I’d had an early morning attack the day I planned to see Weapons. But I’m a real one, and nothing is ever going to get in the way of me seeing a horror movie, especially not one as acclaimed as Weapons. So, I went, and I felt like I wanted to die (positively). Yes, I know that sounds extreme. But I promise it’s true. I was breathless during the third act. I had to excuse myself at the end to collapse in the theater lobby and simply breathe, because it felt like I hadn’t let out a breath from Weapons’ third act onward.

Weapons, much like a lot of horror movies these days, is split into chapters. Magnolia is a clear influence, as are the Resident Evil games (which Cregger is helming an adaptation of next). The final vignette is focused on the sole child survivor, Alex Lilly (Cary Christopher, truly incredible). It’s gut-wrenching stuff, and for the “Weapons means nothing” crowd, watch the film again, and for that beat, truly let the suburban grief wash over you. It’s a very specific kind of tragedy and isolation, and while Weapons was plenty tense before, the panic fully set in from Alex’s perspective onward.

At first, I grieved for myself. If your parents fought growing up, you’ll know too well the painful silence after school. Everyone is home, but no one is saying anything. You just need to go upstairs, get into bed, and repeat the same pattern the following day. Cast aside inquiries from teachers and concerned adults. Everything is fine. Alex’s panic became my panic, though rather than focusing on my own grief and pain, I was able, even for just an hour, to feel what Alex felt, and by extension, feel the physicality my body needed to feel.

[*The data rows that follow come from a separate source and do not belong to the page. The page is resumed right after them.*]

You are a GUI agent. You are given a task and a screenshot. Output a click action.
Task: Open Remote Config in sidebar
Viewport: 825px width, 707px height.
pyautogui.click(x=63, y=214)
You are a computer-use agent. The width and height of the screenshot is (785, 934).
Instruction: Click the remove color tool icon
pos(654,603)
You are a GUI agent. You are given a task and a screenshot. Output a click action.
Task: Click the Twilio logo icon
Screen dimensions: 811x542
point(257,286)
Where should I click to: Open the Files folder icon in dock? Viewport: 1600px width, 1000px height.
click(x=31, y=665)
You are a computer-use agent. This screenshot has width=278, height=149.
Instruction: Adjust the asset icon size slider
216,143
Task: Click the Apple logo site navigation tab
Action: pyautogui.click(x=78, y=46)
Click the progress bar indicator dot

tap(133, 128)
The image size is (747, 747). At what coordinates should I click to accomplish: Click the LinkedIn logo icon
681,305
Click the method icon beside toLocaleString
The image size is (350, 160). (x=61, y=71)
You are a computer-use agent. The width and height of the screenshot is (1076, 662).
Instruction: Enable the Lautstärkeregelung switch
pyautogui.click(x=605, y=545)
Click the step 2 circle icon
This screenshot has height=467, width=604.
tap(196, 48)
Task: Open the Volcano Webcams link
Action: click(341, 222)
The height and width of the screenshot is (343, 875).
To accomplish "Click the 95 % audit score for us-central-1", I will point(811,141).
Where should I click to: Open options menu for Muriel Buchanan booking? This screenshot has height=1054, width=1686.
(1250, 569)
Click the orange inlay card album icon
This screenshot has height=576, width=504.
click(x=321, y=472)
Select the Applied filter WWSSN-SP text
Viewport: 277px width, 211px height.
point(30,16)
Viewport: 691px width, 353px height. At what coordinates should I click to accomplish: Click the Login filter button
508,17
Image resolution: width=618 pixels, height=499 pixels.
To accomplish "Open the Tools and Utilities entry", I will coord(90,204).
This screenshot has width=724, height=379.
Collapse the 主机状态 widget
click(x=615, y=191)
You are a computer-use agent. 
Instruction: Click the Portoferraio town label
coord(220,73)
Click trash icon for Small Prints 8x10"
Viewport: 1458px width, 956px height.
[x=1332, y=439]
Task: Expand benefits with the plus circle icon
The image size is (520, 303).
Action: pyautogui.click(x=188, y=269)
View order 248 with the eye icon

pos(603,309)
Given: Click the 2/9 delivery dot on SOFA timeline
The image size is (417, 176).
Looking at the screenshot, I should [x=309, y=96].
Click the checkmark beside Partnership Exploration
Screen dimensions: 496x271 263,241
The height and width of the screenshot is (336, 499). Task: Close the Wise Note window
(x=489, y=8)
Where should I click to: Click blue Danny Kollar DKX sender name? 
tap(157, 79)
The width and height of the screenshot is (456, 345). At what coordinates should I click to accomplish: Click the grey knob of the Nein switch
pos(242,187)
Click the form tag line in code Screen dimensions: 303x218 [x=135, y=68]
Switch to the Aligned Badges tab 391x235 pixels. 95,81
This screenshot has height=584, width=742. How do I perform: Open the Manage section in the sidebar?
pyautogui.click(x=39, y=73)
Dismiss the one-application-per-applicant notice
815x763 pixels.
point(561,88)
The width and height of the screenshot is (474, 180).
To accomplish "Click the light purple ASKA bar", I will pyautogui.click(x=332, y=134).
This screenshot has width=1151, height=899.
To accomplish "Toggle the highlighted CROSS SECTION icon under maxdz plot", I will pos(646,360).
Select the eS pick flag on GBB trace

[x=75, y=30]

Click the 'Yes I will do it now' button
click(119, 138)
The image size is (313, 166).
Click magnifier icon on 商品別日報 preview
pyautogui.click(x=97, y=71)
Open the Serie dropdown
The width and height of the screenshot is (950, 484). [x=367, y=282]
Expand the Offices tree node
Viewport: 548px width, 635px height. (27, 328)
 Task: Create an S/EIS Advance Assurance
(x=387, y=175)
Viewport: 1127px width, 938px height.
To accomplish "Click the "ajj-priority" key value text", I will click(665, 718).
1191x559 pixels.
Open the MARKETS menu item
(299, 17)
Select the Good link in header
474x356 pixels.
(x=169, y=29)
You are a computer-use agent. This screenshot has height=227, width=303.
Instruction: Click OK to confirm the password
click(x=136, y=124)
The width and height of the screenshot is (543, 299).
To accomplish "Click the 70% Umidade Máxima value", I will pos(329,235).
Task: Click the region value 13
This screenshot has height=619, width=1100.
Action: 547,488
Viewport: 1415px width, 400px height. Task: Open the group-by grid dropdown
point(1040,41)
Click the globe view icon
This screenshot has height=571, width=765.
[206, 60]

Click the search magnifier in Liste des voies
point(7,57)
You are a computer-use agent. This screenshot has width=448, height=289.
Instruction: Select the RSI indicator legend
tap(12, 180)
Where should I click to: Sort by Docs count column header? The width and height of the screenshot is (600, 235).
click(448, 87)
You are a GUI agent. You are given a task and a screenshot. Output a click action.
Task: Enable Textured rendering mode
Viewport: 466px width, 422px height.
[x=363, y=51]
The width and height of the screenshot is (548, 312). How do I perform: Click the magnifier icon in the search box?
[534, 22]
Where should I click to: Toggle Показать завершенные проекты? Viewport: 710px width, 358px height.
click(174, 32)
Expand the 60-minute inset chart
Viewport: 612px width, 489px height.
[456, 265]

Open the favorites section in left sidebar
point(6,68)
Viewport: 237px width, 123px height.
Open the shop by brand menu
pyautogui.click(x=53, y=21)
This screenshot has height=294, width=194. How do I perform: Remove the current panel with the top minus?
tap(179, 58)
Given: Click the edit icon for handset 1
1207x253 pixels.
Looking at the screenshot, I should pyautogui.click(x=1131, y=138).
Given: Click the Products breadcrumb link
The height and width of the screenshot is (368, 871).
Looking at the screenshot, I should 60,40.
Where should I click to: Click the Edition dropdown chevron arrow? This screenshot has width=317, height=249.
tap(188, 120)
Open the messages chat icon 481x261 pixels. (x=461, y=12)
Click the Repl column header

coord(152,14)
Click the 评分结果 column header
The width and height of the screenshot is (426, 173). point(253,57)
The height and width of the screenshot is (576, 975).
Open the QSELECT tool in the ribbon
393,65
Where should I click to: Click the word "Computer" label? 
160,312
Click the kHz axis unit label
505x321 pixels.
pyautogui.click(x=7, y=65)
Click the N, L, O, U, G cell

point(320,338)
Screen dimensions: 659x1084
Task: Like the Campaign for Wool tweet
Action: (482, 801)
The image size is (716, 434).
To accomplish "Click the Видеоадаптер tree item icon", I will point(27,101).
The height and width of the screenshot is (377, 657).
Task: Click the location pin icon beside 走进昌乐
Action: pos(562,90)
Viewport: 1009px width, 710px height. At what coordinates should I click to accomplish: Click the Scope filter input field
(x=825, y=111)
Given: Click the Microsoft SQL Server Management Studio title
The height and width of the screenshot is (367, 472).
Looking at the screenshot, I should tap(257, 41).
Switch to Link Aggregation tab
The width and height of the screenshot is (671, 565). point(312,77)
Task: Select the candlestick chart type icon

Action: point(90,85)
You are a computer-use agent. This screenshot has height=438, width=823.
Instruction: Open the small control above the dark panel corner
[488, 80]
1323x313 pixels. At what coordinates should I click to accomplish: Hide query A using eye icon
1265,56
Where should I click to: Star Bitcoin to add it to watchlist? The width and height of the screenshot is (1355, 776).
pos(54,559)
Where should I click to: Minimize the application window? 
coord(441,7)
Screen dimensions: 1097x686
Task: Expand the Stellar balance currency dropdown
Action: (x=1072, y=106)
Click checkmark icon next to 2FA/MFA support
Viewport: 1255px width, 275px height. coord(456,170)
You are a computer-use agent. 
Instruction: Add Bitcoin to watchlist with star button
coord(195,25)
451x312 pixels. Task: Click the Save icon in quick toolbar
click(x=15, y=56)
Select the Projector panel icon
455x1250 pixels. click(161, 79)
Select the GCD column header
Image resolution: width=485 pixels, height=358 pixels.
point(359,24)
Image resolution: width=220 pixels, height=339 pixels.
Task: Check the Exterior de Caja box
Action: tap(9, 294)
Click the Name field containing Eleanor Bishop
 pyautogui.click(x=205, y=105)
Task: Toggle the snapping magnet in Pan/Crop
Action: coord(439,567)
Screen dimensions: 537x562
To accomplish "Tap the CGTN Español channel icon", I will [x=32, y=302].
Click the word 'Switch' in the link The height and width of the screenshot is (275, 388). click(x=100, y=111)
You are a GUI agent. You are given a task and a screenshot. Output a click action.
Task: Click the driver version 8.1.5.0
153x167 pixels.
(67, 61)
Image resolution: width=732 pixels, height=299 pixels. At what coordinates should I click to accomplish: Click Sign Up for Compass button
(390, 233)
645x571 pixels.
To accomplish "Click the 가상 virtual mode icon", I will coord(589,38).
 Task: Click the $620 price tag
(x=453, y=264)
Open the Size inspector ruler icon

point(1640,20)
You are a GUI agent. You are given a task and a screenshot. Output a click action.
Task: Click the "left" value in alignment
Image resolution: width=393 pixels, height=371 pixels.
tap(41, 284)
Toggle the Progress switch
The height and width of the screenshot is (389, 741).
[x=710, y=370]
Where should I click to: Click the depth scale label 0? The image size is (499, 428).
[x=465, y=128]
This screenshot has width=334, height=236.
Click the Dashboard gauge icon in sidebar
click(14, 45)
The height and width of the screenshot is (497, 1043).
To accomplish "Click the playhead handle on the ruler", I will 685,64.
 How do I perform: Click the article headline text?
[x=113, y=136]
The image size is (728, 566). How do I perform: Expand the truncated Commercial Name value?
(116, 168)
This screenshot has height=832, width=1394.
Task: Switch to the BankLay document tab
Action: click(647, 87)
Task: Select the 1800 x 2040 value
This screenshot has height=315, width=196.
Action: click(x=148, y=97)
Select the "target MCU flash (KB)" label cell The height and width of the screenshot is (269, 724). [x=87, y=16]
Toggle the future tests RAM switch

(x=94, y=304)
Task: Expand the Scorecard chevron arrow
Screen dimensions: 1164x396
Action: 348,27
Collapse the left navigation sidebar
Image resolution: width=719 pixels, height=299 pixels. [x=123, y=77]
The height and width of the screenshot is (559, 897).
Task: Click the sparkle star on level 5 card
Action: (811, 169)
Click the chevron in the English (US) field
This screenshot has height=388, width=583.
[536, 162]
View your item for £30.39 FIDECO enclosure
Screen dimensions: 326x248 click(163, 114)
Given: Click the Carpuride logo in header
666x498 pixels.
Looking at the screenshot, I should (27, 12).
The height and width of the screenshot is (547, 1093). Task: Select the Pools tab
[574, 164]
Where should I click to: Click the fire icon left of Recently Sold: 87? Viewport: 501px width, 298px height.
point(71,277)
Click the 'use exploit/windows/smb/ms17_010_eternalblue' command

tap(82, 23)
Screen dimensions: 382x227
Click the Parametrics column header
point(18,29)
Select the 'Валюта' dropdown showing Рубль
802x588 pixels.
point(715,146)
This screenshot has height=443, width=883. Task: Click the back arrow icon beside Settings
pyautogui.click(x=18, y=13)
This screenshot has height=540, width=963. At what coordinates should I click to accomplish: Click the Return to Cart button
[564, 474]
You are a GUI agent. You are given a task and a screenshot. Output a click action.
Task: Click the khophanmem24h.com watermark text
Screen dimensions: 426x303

The clenched fists were for Alex. The rapid heartbeat was for Alex. The sense of impending doom, the same cognition that feels like death, was there, but it wasn’t for me. It was for Alex and whatever was hidden down in that damned basement. And for the first time in a really long time, I got it. Everything clicked. This was horror as catharsis. Yes, it was deeply uncomfortable, and I’m not sure it was the best idea to subject myself to something as intense as Weapons while in an already precarious mental space, but for the duration of the movie, the panic wasn’t mine. It was Cregger’s, Alex’s, and Justine’s (Julia Garner).

Maybe it seems small, and long-term, it certainly is. But it’s still consequential that Cregger was able to so fully invite me into his world that, for a little while, helped me process the panic I needed to process beyond myself. Because otherwise, had the panic been solely mine, I’d have been out. I wouldn’t be writing this right now. When it hits, especially when it hits hard, I’m out. Sometimes for days. The attacks wear me down like that, and they linger, a kind of personal tragedy I can’t escape.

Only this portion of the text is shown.